Her first major score: She paid $100 for a casita in Palm Springs’s La Quinta Resort – more than half off the rack rate.

“It’s really scary at first because this is your credit card being charged in full,” she recalls. “It seems so final, but then you get such great deals.”

Blind booking began with Hotwire.com about five years ago, but lately it has taken off, especially among American-based booking engines. Hotwire cites a 53-per-cent lift in bookings by Canadians alone in the first quarter of 2010 compared with the same time last year.

Quikbook.com introduced “Secret Sales” this March, around the time Travelocity started its “Top Secret Hotels.” Expedia.com premiered “Expedia Unpublished Rate” in June. Expedia’s U.S. website uses inventory from Hotwire, which it owns, but Canada’s Expedia.ca doesn’t offer the new feature (although Canadians can blind-book on Expedia.com).

Auction sites offer something similar called “blind bidding.” Priceline.com has “Name Your Own Price” (the website shows William Shatner in a cheesy horse-trading pose); LuxuryLink.com began experimenting this summer with a “Mystery Auction” promotion to give away resort vacations for a dollar to one winning blind-bidder a month. And newly launched Offandaway.com boasts up to 90-per-cent savings for the crème of fantasy hotel suites (the Madison Premier room at The Carlyle in Manhattan, for instance).

There’s also a more cautious variant, called “private sales,” at sites including Tablethotels.com, Kayak.com, Jetsetter.com and two that made their debut in September – www.Sniqueaway.com and Voyageprive.com. The sites are free to join(membership is more like a marketing gimmick, since, for example, VoyagePrive, which began in Europe, has something like five million members by now). Members receive 35 to 55 per cent off last-minute stays typically – but the hotel is known in advance and the reservation can be cancelled. Tablethotels.com, in addition, sells a $195 (U.S.) upgrade to Tablet Plus status, affording lots of freebies, including breakfasts, wireless access, airport transfers, gym use, spa vouchers and more.

Hotels are still recovering from bookings, revenue and profit losses that hit hardest in 2009, and have turned to aggressive discounting to reverse the trend. According to Conference Board of Canada economist Maxim Armstrong, the Canadian industry earned $590-million in profits last year, less than in 2008. The average room, while 3.2-per-cent more expensive this June compared with last, hasn’t advanced beyond pre-recessionary pricing.

In that context, blind booking is “encouraging people to travel and use a room that would be empty otherwise, so that’s good over all for the industry,” Armstrong says.

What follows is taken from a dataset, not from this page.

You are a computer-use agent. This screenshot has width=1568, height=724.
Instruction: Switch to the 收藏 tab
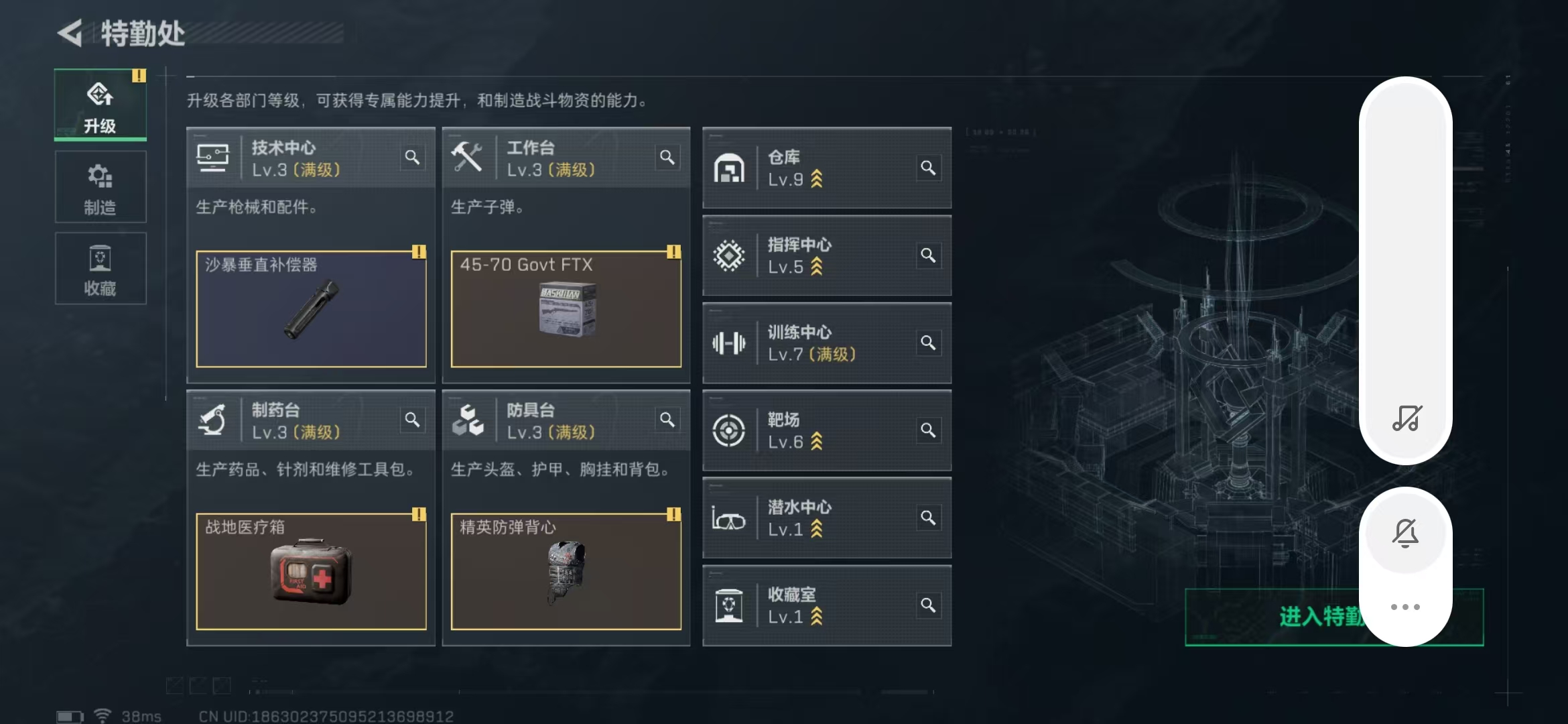101,268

There are obvious downsides. Last summer, Armstrong blind-booked a “decent four-star” Montreal hotel, but the website he used (and doesn’t wish to identify) would divulge only basic information about its hotels – he could narrow choices to the area of town and number of stars, nothing more. At least one friend of his who blind-books was burned when a room failed to live up to its star rating.

The uncertainty has given rise to communities such as betterbidding.com. There, blind-bookers try to improve their odds of scoring big on Hotwire and Priceline by sharing anecdotes and adding up paltry clues to which hotels are offered – there’s even a bulletin board for Canadian hotels.

Sussing out secret hotels “gives me a bit of a rush and I love it,” Shallcross admits. Over all, the odds are fair though. Sites tend to list semi-luxe or high-end places in urban centres, a business traveller’s sweet spot. And Hotwire.com’s four-and-a-half star hotels are a good place to start for first-timers because the outcome is usually a major chain – Hyatt, Hilton, Starwood – with a reliable business centre and possibly free Wi-Fi.

Shallcross, who flies frequently to New York, prefers Quikbook.com, which steers toward boutiques (she recently landed the Hudson Hotel, a worthy midtown Manhattan boutique hat featured mod, cheap chic-style interiors and a Philippe Starck-designed lobby). Expedia and Travelocity have Holiday Inns to pricey five-star digs.

Some sites also provide more details about amenities, such as whether a hotel has 24-hour room service.

But Armstrong doesn’t expect the trend to appeal to most mainstream travellers.

“You kind of have to be laid-back about seeing a new place,” he says, “and a little adventurous too.”